Symlinks don't use target file's thumbnail
Because my home filesystem is so vast (I have over 150 000 documents), I have a ton of soft symbolic links linking back and forth so that I can't get "lost", as an images folder (or assets folder of some kind) might be relevant to multiple projects or contexts.
The way thumbnail filenames are generated in the Freedesktop specification is by using MD5 hashing of the whole URI of the file, and that hash is then suffixed by .png
and dumped into the appropriate (normal, large, etc.) folder of the XDG thumbnails cache directories.
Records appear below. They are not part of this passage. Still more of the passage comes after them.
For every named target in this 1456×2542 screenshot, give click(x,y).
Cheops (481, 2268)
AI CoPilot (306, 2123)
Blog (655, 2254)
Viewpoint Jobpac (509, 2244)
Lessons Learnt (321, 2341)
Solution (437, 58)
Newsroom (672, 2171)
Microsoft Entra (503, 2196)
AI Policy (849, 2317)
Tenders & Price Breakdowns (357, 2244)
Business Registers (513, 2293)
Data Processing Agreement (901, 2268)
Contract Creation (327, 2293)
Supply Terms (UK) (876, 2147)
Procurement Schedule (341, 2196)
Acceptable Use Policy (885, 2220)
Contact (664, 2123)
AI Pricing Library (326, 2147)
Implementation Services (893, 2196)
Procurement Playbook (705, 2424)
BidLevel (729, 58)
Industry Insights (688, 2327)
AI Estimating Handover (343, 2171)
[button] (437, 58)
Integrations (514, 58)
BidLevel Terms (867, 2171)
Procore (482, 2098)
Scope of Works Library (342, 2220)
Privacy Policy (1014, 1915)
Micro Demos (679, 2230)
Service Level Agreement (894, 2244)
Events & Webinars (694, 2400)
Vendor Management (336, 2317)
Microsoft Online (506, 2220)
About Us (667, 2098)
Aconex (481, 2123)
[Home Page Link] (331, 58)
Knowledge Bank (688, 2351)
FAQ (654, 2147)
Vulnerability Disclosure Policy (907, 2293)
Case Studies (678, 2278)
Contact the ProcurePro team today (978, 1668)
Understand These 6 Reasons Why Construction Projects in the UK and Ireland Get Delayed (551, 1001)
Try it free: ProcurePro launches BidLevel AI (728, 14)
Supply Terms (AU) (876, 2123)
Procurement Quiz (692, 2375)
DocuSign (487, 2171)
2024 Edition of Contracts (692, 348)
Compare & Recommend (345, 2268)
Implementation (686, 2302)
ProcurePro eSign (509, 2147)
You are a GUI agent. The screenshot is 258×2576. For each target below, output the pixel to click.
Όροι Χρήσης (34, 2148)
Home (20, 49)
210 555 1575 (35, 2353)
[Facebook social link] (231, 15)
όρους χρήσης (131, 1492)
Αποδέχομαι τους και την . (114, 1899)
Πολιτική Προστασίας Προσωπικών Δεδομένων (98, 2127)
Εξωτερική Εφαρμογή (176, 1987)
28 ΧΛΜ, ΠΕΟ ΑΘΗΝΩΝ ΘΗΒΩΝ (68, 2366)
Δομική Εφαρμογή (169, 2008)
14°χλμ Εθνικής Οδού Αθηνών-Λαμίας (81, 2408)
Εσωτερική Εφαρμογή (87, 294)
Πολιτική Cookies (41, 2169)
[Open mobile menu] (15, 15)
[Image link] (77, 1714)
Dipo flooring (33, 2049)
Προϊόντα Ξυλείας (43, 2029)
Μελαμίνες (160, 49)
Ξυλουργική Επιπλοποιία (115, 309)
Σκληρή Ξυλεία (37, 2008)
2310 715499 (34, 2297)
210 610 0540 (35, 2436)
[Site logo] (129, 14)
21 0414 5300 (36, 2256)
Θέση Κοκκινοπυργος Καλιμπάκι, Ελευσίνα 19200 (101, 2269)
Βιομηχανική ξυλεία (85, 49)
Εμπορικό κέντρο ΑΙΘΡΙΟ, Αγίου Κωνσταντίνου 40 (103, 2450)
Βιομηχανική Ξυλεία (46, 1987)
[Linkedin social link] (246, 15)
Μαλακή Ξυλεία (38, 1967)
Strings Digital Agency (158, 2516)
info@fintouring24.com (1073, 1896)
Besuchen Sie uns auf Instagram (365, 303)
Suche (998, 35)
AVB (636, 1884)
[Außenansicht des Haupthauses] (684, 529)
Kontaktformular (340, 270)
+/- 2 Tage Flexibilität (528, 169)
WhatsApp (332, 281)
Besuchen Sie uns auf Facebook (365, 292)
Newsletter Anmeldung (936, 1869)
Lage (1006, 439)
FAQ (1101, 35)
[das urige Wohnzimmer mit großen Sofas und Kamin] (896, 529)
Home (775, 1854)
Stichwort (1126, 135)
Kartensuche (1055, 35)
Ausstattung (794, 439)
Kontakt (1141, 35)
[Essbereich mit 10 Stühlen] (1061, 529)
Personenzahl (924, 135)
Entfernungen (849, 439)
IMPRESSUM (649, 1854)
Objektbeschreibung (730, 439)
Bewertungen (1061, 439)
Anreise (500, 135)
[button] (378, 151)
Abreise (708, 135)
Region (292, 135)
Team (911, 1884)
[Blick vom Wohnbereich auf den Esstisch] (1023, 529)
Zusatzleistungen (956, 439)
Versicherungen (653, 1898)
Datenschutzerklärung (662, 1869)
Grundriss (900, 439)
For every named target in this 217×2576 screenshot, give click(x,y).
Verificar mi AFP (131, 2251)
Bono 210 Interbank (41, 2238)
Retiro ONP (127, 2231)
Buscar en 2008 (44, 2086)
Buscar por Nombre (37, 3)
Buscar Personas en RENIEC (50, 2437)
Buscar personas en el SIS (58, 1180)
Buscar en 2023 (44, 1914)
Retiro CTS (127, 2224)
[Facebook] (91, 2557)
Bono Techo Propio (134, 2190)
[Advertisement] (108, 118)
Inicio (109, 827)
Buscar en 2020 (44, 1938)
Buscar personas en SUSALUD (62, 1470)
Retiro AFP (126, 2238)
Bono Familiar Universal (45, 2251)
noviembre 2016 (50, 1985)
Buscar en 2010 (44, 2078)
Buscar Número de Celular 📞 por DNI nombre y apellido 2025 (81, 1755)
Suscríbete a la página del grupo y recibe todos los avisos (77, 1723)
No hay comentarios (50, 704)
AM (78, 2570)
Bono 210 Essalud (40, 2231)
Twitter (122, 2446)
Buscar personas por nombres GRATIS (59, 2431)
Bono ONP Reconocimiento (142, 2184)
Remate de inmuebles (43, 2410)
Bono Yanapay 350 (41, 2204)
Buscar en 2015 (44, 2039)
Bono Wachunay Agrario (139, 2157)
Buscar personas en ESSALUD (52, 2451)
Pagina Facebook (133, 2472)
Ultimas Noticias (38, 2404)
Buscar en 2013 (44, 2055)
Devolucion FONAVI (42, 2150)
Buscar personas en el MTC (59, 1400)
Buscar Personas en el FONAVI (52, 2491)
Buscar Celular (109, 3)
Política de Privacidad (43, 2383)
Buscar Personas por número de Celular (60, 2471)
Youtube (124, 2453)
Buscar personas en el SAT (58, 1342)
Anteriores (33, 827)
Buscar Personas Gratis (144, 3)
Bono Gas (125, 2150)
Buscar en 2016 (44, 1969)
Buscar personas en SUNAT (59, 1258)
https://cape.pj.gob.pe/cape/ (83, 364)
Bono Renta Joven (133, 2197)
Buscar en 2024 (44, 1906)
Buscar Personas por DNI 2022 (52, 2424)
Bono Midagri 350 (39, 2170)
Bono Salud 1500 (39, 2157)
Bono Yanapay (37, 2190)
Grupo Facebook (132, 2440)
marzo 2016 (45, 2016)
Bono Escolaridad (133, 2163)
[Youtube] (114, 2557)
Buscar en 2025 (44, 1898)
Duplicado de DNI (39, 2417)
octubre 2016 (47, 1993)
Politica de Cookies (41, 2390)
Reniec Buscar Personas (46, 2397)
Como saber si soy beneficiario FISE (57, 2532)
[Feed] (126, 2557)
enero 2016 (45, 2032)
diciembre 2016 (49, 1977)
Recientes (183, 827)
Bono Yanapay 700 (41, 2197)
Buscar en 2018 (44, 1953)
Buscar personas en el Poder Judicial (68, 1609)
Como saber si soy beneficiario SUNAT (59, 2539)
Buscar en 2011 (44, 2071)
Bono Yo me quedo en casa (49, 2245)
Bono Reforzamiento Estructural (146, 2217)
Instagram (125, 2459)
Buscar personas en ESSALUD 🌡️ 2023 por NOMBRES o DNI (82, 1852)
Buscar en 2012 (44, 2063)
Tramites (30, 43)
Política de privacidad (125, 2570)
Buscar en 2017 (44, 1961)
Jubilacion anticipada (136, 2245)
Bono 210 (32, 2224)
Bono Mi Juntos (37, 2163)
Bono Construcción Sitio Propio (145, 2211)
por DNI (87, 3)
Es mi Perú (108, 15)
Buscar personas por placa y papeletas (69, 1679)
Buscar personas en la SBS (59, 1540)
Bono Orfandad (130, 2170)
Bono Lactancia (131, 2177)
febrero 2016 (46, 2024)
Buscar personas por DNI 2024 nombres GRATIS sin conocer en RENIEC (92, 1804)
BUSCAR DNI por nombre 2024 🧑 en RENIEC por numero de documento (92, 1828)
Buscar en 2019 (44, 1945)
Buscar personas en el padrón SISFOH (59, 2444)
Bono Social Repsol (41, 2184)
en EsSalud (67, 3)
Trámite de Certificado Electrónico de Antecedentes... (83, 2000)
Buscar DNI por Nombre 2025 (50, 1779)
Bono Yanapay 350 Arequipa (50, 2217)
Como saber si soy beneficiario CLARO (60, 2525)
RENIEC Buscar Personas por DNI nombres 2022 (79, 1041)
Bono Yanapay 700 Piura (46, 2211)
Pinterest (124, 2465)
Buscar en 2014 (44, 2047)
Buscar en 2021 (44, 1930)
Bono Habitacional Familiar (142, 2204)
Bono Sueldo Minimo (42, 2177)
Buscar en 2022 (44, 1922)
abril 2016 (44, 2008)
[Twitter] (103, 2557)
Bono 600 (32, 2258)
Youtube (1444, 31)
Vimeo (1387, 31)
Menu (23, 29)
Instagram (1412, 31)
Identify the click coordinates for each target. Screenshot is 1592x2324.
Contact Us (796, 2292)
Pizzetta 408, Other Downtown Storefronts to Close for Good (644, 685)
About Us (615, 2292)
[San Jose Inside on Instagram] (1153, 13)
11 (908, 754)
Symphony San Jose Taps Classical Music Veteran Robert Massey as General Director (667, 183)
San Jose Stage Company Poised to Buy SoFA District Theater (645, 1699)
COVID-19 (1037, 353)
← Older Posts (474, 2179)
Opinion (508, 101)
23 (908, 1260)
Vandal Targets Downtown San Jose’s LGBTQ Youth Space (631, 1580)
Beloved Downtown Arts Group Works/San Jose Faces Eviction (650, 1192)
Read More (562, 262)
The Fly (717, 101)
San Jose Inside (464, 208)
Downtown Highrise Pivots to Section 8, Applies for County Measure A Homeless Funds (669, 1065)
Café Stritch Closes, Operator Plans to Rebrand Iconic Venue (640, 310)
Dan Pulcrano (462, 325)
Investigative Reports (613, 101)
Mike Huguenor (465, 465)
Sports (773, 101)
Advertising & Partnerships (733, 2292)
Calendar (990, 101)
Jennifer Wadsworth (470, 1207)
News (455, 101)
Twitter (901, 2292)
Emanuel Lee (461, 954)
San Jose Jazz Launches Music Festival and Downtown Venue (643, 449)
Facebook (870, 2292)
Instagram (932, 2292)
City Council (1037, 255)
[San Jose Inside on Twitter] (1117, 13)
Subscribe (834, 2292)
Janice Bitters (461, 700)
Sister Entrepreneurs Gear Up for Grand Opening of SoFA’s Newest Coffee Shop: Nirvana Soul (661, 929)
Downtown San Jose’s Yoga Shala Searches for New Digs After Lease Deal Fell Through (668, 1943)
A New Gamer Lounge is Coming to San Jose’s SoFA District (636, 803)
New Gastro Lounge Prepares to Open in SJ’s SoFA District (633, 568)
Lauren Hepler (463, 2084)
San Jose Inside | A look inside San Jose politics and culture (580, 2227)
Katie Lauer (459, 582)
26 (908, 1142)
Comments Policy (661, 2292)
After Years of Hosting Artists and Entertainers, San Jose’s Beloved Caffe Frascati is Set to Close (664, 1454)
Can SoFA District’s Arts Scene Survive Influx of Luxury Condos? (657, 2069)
This is also I interpreted it in Pitivi a decade ago (in a much simpler codebase, because it's Python), such as in the get_asset_thumbnails_path
method that provided the full paths of the thumbnail files for the get_thumbnails_from_xdg_cache
method.
From observing the behavior and speed characteristics of Nautilus in practice, it seems to me like Nautilus is not taking symlinks into account when it comes to thumbnails, and generates thumbnails for every URI of every symlinked version, instead of first determining if the file (or folder, or its parent folders) is a symbolic link and following the symlink to determine the origin URI and then generating (and displaying) the thumbnail, only if there isn't already one, by using the origin URI to generate the hash of the thumbnail.
So if I have ten symlinked locations of a particular photo directory, every time I visit one of them, Nautilus will generate thumbnails from scratch, instead of reusing/sharing thumbnails.
Reusing those thumbnails would be an order of magnitude faster (instantaneous), use much less power, and reduce disk usage (and thumbnail cache churn). It would be a good complementary solution to #856 (closed). In my view, it's "just" a matter of always resolving symlinks first before determining the full URI for a file to determine the thumbnail's filename, therefore eliminating duplication.
In theory, one can wonder to which extent Nautilus does work behind the scenes to figure out which thumbnail pixbuf to show for which file, whether this is glib or some other library (if those libraries even handle the hashes/paths/etc. for apps' use, and if they do so with awareness of symlinks), but my hunch really is that this sort of optimization is pretty much the app's (Nautilus') territory, so filing it here at least for investigation.